* What this task involves
From the first line of the data through the line containing "Given: Open the Y profile avatar", return each line exactly.

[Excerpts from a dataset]

··········

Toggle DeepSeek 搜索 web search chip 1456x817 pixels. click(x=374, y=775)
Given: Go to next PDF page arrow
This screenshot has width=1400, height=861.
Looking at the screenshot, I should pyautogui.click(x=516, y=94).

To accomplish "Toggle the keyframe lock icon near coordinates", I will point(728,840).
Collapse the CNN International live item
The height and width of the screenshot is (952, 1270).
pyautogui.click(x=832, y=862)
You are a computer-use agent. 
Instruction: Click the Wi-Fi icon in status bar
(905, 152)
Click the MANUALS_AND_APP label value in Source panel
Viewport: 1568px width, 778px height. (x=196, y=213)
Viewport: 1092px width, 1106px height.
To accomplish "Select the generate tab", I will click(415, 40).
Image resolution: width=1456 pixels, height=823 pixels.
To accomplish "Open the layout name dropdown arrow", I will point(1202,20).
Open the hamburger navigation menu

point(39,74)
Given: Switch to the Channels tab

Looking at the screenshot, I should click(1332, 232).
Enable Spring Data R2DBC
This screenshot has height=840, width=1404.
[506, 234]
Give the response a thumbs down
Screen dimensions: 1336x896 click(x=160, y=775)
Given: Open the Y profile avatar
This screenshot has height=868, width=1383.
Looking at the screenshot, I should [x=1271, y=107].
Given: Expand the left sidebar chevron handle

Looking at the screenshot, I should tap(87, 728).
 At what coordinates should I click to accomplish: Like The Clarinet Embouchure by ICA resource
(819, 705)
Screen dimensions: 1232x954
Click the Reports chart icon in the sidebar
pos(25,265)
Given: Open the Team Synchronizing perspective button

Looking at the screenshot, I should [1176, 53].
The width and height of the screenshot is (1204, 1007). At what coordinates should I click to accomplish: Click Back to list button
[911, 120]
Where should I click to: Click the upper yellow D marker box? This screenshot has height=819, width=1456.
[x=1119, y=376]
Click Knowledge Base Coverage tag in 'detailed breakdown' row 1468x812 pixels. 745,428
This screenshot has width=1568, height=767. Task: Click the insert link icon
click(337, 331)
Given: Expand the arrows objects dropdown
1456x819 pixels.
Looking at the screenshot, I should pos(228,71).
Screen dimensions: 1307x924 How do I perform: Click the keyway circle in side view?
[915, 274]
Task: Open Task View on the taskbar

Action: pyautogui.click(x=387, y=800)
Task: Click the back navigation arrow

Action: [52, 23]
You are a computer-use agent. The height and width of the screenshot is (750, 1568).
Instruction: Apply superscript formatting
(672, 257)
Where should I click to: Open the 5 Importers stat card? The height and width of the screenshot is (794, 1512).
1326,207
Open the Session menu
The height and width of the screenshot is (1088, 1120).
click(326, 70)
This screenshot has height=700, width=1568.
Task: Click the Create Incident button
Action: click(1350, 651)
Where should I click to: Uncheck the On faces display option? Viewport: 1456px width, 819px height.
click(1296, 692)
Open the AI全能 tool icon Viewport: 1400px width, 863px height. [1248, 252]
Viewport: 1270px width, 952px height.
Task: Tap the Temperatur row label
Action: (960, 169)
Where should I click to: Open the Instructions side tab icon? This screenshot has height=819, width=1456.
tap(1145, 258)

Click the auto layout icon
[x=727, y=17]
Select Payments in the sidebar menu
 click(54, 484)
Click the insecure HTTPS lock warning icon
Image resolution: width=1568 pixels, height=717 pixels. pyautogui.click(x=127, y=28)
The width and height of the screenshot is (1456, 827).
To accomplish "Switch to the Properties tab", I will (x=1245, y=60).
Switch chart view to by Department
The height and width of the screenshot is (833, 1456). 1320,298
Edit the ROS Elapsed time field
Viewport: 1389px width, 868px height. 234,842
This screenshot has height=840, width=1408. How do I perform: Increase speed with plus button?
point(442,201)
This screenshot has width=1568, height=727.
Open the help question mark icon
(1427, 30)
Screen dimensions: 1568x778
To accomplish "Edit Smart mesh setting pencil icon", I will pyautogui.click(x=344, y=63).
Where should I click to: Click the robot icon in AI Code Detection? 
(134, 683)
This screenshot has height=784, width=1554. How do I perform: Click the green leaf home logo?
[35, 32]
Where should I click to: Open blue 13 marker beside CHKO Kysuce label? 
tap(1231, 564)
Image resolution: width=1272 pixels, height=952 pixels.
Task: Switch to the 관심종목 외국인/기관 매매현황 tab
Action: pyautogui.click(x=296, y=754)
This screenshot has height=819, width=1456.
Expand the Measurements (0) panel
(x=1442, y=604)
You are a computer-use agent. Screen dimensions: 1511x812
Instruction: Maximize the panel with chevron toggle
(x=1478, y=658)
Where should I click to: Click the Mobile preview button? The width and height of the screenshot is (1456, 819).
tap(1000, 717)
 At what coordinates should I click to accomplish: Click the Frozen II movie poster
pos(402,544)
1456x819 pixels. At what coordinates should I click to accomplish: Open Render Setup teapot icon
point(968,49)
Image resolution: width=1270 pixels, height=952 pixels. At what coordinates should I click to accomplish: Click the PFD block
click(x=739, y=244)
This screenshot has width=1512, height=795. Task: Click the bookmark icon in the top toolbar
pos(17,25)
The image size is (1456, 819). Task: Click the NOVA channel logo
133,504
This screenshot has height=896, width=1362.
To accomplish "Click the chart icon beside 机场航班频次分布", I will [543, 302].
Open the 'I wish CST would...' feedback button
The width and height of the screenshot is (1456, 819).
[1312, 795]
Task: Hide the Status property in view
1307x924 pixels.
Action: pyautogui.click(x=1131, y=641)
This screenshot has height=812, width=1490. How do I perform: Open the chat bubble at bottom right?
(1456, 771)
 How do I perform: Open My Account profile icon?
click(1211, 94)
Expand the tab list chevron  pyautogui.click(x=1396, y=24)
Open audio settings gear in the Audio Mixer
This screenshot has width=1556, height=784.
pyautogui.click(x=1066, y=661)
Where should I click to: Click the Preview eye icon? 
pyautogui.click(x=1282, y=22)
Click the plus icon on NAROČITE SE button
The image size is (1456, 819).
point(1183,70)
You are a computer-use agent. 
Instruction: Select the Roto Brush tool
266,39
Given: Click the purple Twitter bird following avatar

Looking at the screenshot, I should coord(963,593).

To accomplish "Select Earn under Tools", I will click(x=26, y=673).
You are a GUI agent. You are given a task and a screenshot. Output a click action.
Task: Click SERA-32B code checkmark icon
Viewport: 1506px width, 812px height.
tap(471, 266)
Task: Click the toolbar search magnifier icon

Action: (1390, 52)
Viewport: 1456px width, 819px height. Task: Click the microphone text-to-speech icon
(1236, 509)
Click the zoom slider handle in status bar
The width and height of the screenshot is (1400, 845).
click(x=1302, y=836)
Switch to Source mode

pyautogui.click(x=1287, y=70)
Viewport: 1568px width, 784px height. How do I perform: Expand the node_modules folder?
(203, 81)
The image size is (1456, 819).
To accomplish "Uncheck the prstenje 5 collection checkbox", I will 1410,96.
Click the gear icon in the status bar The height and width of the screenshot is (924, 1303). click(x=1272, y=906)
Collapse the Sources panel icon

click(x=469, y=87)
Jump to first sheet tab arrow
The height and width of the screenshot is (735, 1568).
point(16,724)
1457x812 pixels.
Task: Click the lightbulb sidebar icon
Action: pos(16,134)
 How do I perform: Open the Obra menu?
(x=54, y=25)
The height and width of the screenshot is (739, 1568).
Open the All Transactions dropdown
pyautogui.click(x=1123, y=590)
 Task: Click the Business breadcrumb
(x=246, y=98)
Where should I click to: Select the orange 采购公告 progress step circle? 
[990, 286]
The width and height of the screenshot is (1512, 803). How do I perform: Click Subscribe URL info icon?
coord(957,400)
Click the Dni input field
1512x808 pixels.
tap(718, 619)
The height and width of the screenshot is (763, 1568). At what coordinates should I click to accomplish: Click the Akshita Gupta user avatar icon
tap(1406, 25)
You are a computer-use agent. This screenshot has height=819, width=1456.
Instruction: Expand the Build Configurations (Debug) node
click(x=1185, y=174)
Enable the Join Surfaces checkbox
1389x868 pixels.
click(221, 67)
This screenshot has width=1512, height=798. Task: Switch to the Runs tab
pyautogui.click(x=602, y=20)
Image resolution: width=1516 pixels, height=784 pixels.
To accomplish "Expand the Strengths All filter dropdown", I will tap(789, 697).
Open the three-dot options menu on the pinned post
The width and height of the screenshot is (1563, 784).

··········

* Task result
Toggle DeepSeek 搜索 web search chip 1456x817 pixels. click(x=374, y=775)
Given: Go to next PDF page arrow
This screenshot has width=1400, height=861.
Looking at the screenshot, I should pyautogui.click(x=516, y=94).

To accomplish "Toggle the keyframe lock icon near coordinates", I will point(728,840).
Collapse the CNN International live item
The height and width of the screenshot is (952, 1270).
pyautogui.click(x=832, y=862)
You are a computer-use agent. 
Instruction: Click the Wi-Fi icon in status bar
(905, 152)
Click the MANUALS_AND_APP label value in Source panel
Viewport: 1568px width, 778px height. (x=196, y=213)
Viewport: 1092px width, 1106px height.
To accomplish "Select the generate tab", I will click(415, 40).
Image resolution: width=1456 pixels, height=823 pixels.
To accomplish "Open the layout name dropdown arrow", I will point(1202,20).
Open the hamburger navigation menu

point(39,74)
Given: Switch to the Channels tab

Looking at the screenshot, I should click(1332, 232).
Enable Spring Data R2DBC
This screenshot has height=840, width=1404.
[506, 234]
Give the response a thumbs down
Screen dimensions: 1336x896 click(x=160, y=775)
Given: Open the Y profile avatar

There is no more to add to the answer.